In 1275 the bishop of Ely claimed return of writs, vee de naam, gallows, and the assize of bread and of ale on his Great Shelford manor, and in 1279 he had view of frankpledge there. (fn. 249) Courts are recorded from the early 14th century when they were held five or six times a year. (fn. 250) Court rolls survive for 1426–70, 1486– 1500, and 1547–57 with some gaps, (fn. 251) and for 1574– 1679, (fn. 252) and 1693–1719. (fn. 253) In the 15th and early 16th centuries courts were held two or three times a year. They appointed aletasters, rent collectors, a reeve, and a messor. The court dealt with cases of assault, debt, trespass, and breaches of the assizes besides the maintenance of roads, paths, and watercourses. It also made and enforced agricultural regulations, and dealt with tenurial matters. In the mid 16th century the lord claimed the right to take felons' goods. From the mid 16th century to the mid 17th a constable was also elected. The court continued to deal with breaches of the peace and heard cases of slander. Its 15th-century functions continued, and it regulated tolls taken by the miller. From the mid 17th century it met only every one or two years. The leet business declined sharply, and apart from the enforcement of some agricultural regulations it was mostly occupied with tenurial matters.

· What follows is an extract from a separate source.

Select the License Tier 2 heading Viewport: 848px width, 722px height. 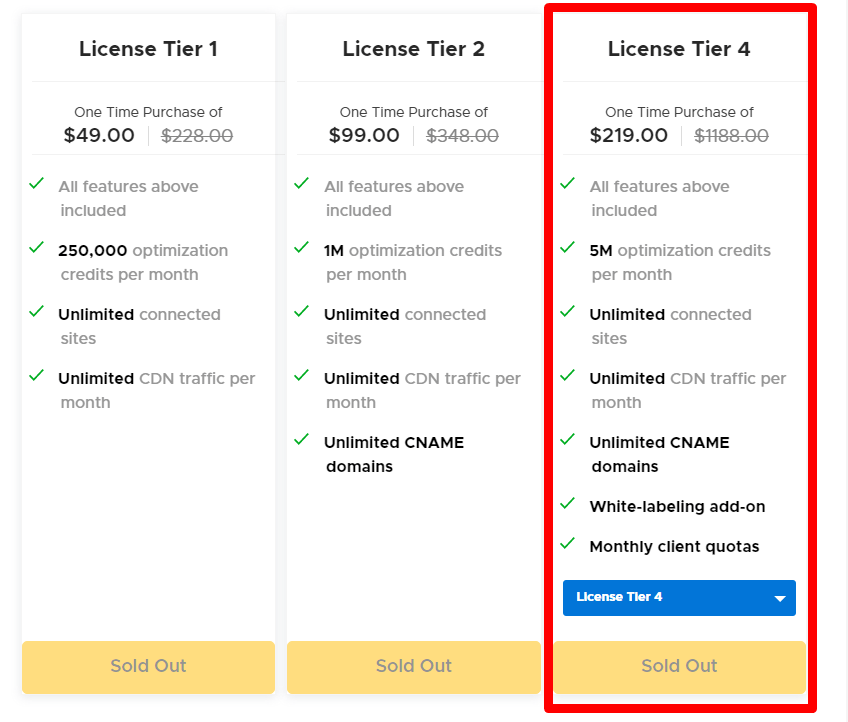click(414, 49)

In 1275 John le Moyne claimed the assize of bread and of ale and right of gallows on his manor, and in 1279 Agnes de Valence had view of frankpledge there. (fn. 254) Courts were recorded in 1275, 1332, and 1392. (fn. 255) Court rolls and books survive from 1725 to 1880. By the 18th century the court was concerned solely with tenurial matters; it met infrequently at intervals of up to 10 or 12 years. Later courts were concerned with the enfranchisement of copyholds. (fn. 256)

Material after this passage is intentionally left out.